Miller explains the buyer’s journey this way: a hero (the buyer) has a problem and meets a guide (your dealership) who has a plan and calls the hero to action that ends in success, helping them avoid failure. This simple template for content helps dealers focus their message to resonate with clients while calling them to take action.
Add Calls to Action
If you have a sales rep who doesn’t close, you’re probably going to fire them. What about your website? Does it close? Other than a “Contact Us” page, most dealer websites don’t close for the next step. It’s no wonder dealers are disillusioned with the internet—you’d be just as disillusioned with your sales force if they didn’t close.
Closes on websites are known as calls to action, or CTAs in the marketing world. Much like a sales rep uses different types of closes depending on whether they are asking for an appointment, a demo, or the order, your website CTAs need to do the same thing.
- Early in the buying cycle, the buyer is researching. We call this the Awareness stage. An appropriate CTA would be special report on how other companies are leveraging technology to solve a specific problem.

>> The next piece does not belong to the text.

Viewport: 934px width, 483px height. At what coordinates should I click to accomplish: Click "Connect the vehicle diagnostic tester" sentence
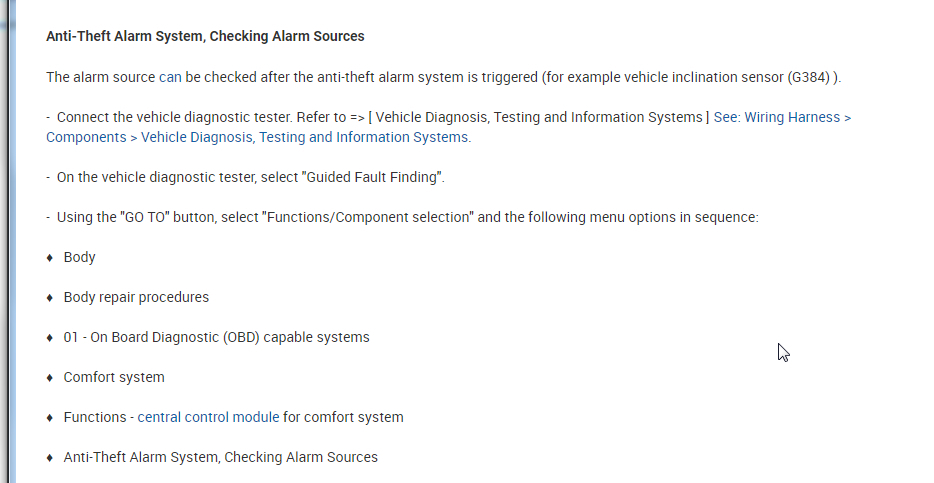170,117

- In the middle of the buying cycle, the buyer is considering their options. Buyer’s guides that compare the options are an example of a good CTA at this point.
- Later in the buying cycle, the buyer is ready to engage. Offer them a logical next step with something like a meeting, an assessment or a network health review.
As prospects fill out forms on your website, you need to respond quickly and appropriately. HBR research showed that an online request should be responded to within an hour. Even better, many dealer websites offer online chat as a convenient way for buyers to engage. To provide a fast response to online inquiries, many dealers are considering inside sales people who can respond to web leads while also doing outbound prospecting.
Reps must also respond appropriately. When a buyer requests a special report, the sales rep needs to understand that they are early in the sales process. While the rep may think they’d prefer someone in the decision stage as a lead, the benefit of a lead at the top of the funnel is that the rep has the opportunity to guide the decision. As they told me when I started my career at Lanier in 1993, “First in wins.” Early stage leads are a great thing for sales reps!
Let’s Be Strategic In 2019
As the market becomes more competitive, we need to do everything we can to maximize sales prospecting and inbound leads. Implementing these strategies will help ensure 2019 is the best year ever.